Karayolları Genel Müdürlüğü’nün bakım ve sorumluluğundaki Gayrimenkul Eski Eserler ve Anıtlar Yüksek Kurulu’nun kararı ile 1982 yılında tescili yapılan Sarıkemer Taşköprü’de, yukarı havzadan yağmur sularıyla birlikte gelen çöpler, katı atıklar, çalı ve ağaç kütükleri, köprünün kemerlerini tıkayıp çevre sorunu oluşturarak tarihi köprüye zarar veriyor.


Ekosistemi Koruma ve Doğa Sevenler Derneği (EKODOSD) Başkanı Bahattin Sürücü konu ile ilgili olarak yaptığı açıklamada, "Mart ayında olmamıza rağmen iklim değişikliğinin etkisiyle meydana gelen kuraklık ve yağışsız geçen günler sonucunda Menderes’te su kalmadı. Menderes’te su kalmayınca köprüde biriken çöpler nehrin zeminine çöktü. Kıyı kesimindeki toprak zemin aşağıya kayınca, uzun süredir toprak altında bulunan kemer yapısı ortaya çıktı. Kemer yapısının ortasında mermer ve üzeri motifli bir kilit taşı görüldü. Motifli taşın olduğu kemer ve diğer kemerlerin çoğu şu anda tıkalı durumdadır. Nehir içinde su olmadığından DSİ’nin kepçeleri ve diğer araçlarıyla köprünün kemerlerini tıkayan atıklar ve ağaç kütüklerinin temizlenmesi daha kolay olacaktır. Tescilli olan köprüdeki atıkların ve ağaç kütüklerinin temizlenmesi için 5 yıl süreyle izin verildiğine dair Aydın Kültür Varlıklarını Koruma Bölge Kurulu’nun kararı bulunmasına rağmen, zaman zaman yüzeysel bir temizlik yapılsa da bu yeterli olmamakta ve köprüdeki sorunlar devam etmektedir.

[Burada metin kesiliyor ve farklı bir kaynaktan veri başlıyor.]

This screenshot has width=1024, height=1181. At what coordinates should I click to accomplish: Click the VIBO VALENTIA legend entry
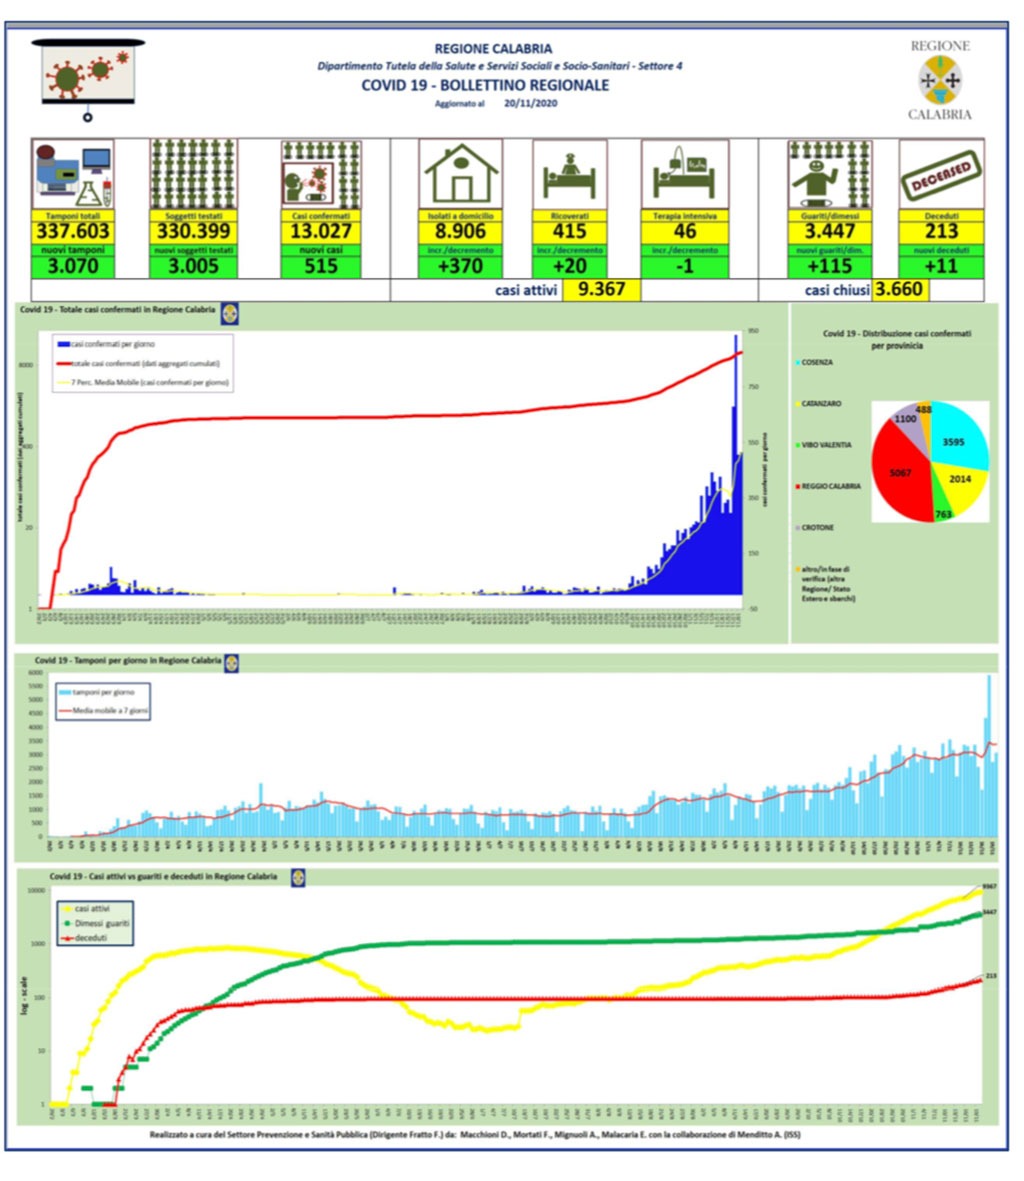824,445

Taşköprü’nün kuzey tarafındaki kemer taşları, atıkların baskısıyla yerinden sökülerek nehrin balçık çamurlarına karıştığı görülmektedir. Eğer buradaki atıklar temizlenmez ve gerekli iyileştirmeler yapılmazsa hem tarihi bir köprü yıkılmış olacak hem de vatandaşlar köprüden geçemeyecektir. Eğer bunlar yapılmazsa her geçen yıl atıkların baskısıyla köprünün taşları sökülecek ve zamanla tarihi köprü yıkılacaktır. İlgili kurumların iş birliği yaparak tarihi köprünün yıkılmaya başlayan yerlerinde iyileştirme yapmaları, çöp ve atık sorunlarına bir çözüm yolu geliştirmeleri gerekmektedir" dedi.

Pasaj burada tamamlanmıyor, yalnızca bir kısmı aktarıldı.